# Proving a linear transform is diagonalizable

## Homework Statement

Let U be the R-vector space consisting of all polynomials of degree at most n with
coefficients that are real.

The Derivative Map
F : U $$\rightarrow$$ U
f(x) $$\rightarrow$$ f'(x)

Is the derivative function F diagonalizable?

## The Attempt at a Solution

My instinct says yes but I'm not too sure why. Am I right in saying that eigenvalues are invariant after a linear transform. I'm pretty sure that before the function is applied you can have a matrix that has n+1 distinct eignenvalues but not sure if this is the right lines or if it is how to set about writing it down in a proof format.

Any help would be great thanks !

Hurkyl
Staff Emeritus
Gold Member
Am I right in saying that eigenvalues are invariant after a linear transform.
Can you be more precise in what you mean? Eigenvalues of what? What linear transform?

The linear transform is differentiation function.

The eigenvalues I'm not so sure of , the main reason I say it is because in my notes it seems to be the only thing remotely to do with this question.

In the following deffinitions I have , I assume he means A is the vector space you start with

Let A be an (nxn) matrix, A is diagonalisable by similarity transform if and only if there is a basis for R^n consisting of entirely eigenvectors for A.

and

If A is diagonisible then

the sum of the distinct eigenvalues for dimension of the eigenspace = n

Oh and I also know that eigenvalues are similarity invariant but their eigenvector aren't (altho they have a 1 to 1 correspondance after the function is applied)

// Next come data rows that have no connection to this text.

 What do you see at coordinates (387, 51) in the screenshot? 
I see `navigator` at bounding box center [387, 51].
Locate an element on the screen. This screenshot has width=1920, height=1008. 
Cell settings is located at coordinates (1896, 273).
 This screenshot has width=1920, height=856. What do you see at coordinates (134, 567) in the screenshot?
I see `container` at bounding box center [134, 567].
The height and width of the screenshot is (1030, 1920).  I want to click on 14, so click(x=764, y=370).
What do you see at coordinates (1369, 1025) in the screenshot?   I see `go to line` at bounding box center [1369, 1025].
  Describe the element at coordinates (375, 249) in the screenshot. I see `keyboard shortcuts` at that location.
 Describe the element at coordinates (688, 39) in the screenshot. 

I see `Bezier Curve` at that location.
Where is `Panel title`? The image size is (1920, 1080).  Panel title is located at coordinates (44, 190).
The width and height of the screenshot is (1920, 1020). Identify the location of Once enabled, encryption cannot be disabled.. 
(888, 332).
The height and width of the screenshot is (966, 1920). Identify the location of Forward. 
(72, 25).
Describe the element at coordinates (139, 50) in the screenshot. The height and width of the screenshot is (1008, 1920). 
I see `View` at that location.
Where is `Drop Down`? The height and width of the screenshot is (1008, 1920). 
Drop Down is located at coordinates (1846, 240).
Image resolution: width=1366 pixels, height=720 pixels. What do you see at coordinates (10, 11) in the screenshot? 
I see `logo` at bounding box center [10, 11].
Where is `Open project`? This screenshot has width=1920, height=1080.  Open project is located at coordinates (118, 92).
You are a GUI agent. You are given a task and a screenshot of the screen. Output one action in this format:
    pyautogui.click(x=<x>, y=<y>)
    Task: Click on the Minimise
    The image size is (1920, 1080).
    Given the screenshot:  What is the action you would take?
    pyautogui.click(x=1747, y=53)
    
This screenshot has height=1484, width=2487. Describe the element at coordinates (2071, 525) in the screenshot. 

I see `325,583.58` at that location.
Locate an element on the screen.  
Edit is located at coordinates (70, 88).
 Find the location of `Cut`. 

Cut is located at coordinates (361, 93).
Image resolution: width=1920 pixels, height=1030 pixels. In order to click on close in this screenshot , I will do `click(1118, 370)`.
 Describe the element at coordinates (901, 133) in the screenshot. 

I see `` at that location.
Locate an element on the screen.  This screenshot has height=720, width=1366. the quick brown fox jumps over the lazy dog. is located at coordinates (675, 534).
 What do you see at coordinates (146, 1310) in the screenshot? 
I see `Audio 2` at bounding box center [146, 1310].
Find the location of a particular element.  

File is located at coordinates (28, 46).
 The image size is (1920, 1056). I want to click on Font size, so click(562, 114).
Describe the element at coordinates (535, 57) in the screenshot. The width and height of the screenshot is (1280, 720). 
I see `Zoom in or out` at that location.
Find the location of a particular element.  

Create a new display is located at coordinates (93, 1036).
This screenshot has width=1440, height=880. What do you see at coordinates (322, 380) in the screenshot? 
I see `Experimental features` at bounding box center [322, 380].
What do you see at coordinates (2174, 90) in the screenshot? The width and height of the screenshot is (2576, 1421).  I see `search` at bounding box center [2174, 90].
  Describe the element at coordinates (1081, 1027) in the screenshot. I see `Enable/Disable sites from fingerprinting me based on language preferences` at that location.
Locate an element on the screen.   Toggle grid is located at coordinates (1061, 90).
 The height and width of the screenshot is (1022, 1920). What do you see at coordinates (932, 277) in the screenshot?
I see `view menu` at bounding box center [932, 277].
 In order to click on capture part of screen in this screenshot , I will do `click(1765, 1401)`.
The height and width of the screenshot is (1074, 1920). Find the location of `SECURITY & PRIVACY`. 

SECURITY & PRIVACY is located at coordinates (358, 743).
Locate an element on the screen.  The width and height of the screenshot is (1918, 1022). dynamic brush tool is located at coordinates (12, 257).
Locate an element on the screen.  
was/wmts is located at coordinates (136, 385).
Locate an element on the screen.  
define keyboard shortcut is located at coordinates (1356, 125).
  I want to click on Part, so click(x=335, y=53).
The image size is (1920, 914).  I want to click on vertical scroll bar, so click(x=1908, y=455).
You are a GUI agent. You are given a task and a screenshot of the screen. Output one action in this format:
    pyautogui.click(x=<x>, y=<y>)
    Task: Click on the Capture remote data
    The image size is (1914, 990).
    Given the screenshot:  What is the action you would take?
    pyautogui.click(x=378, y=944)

Sorry I'm pretty confused at how to go about this, so I'm sorry if it doesn't make sense

Hurkyl
Staff Emeritus
Gold Member
In the following deffinitions I have , I assume he means A is the vector space you start with

Let A be an (nxn) matrix, A is diagonalisable by similarity transform if and only if there is a basis for R^n consisting of entirely eigenvectors for A.
No, he meant what he said: A is an nxn matrix. Diagonalizability is not a property of vector spaces; it is a property of matrices (and of linear transformations).

(This n, of course, does not necessarily have anything to do with the n in your original problem)

the sum of the distinct eigenvalues for dimension of the eigenspace = n
This doesn't make sense. I know the theorem you're trying to state, but the idea you have in your head doesn't make sense.

If a matrix is diagonalizable, then:

It have a set of (distinct) eigenvalues.
Each of those eigenvalues has a corresponding eigenspace.
Each of those eigenspaces has a dimension.
The sum of all of those dimensions is n.